Overall, decision aids positively influence patient care. In fact, in a Cochrane systematic review of decision aids, O’Connor and associates28 found improved patient knowledge, positively affected decisional conflict, and improved patient satisfaction.
Although decision-making aids have obvious benefits, implementation into practice has met with both psychological and logistical barriers.23 Most physicians already believe that they are doing an adequate job and do not need to supplement their patient-physician relationship. In addition, implementation requires an increased duration of patient visits, dedicated office space, coordination of aid materials, and increased expense; also, despite the aids’ proven efficacy, there is no increased reimbursement for their use. Still, the importance of implementing these aids into practice is greater in sports medicine than in perhaps any other specialty. Their use increases the probability of fully informing the athlete, allows for patient-centered care, and decreases the probability of choosing a treatment option that is in congruent with the patient’s values.

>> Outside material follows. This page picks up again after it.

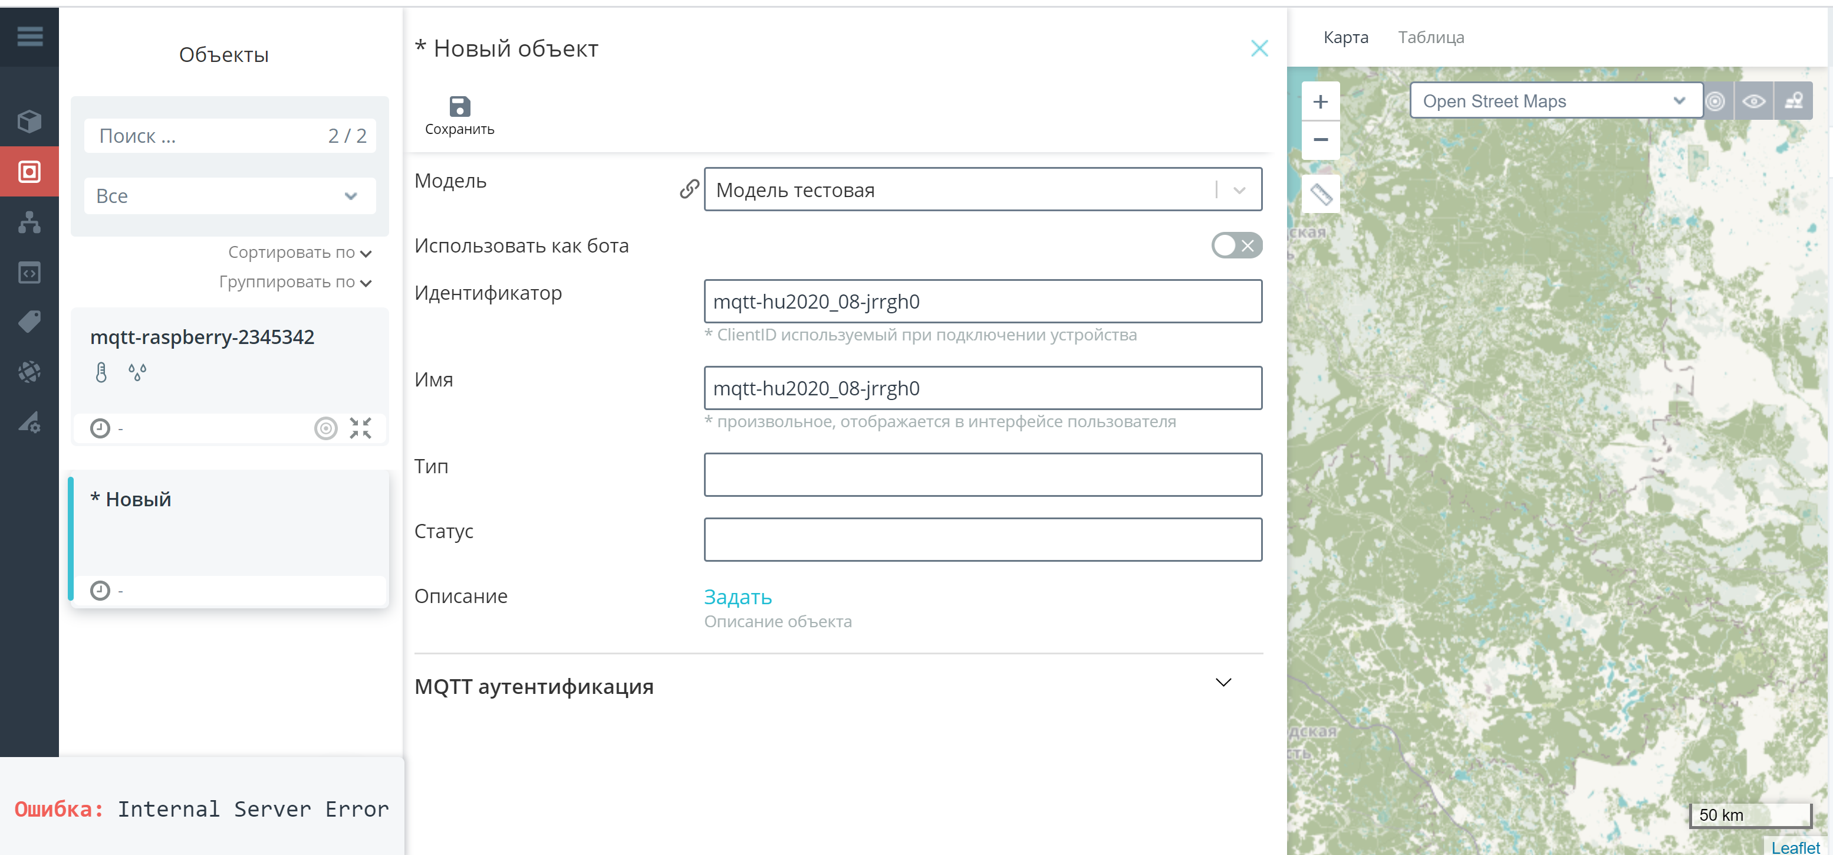The image size is (1833, 855).
Task: Expand the MQTT аутентификация section
Action: (1222, 683)
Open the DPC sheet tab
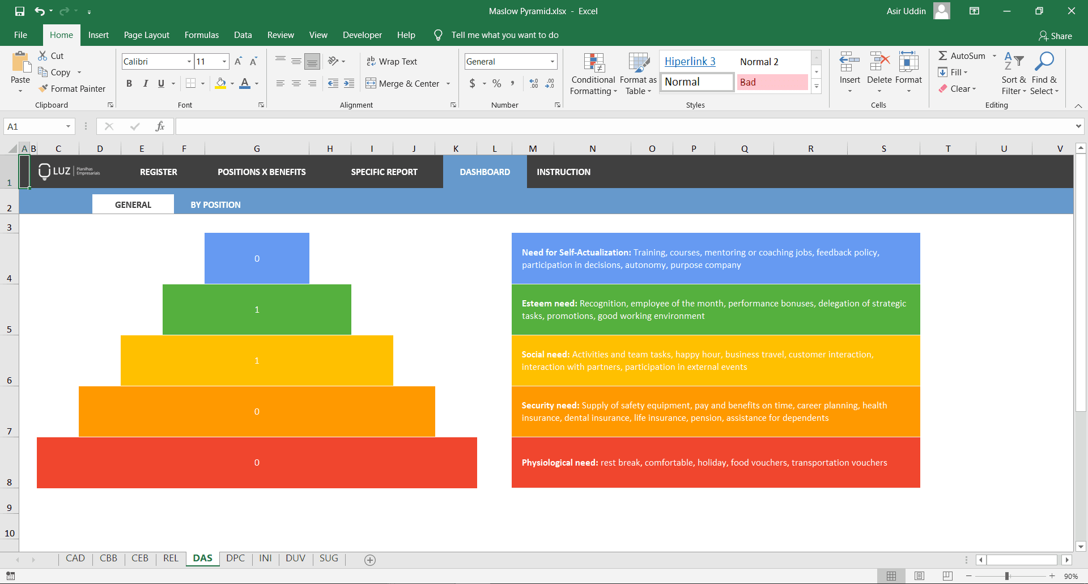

Sports medicine has lagged behind other areas of medicine in adopting decision aids as well as the notion of shared decision making. For current information on decision-making tools, visit Web sites (eg, http://www.webmd.com and http://www.OHRI.ca/programs/ceu [the Ottawa Health Research Institute]) that provide input on the usefulness of specific aids and serve as resources for programs that guide patient choices. They currently contain formal decision aids on anterior cruciate ligament reconstruction and rotator cuff tears and a generic form aimed at guiding any patient decision-the Ottawa Personal Decision Guide is a worksheet that patients can fill out to help them assess their decision-making needs, plan the next steps, and track their progress in decision making.
The practice of sports medicine provides an exclusive venue for the opposing dictums of putting the patient first and emphasizing team needs to collide. Shifting the paradigm of patient-physician interaction to a shared decision-making model is essential for upholding patient values in any treatment choice. Implementing such a model for the care of injured athletes in everyday practice can improve patient outcomes.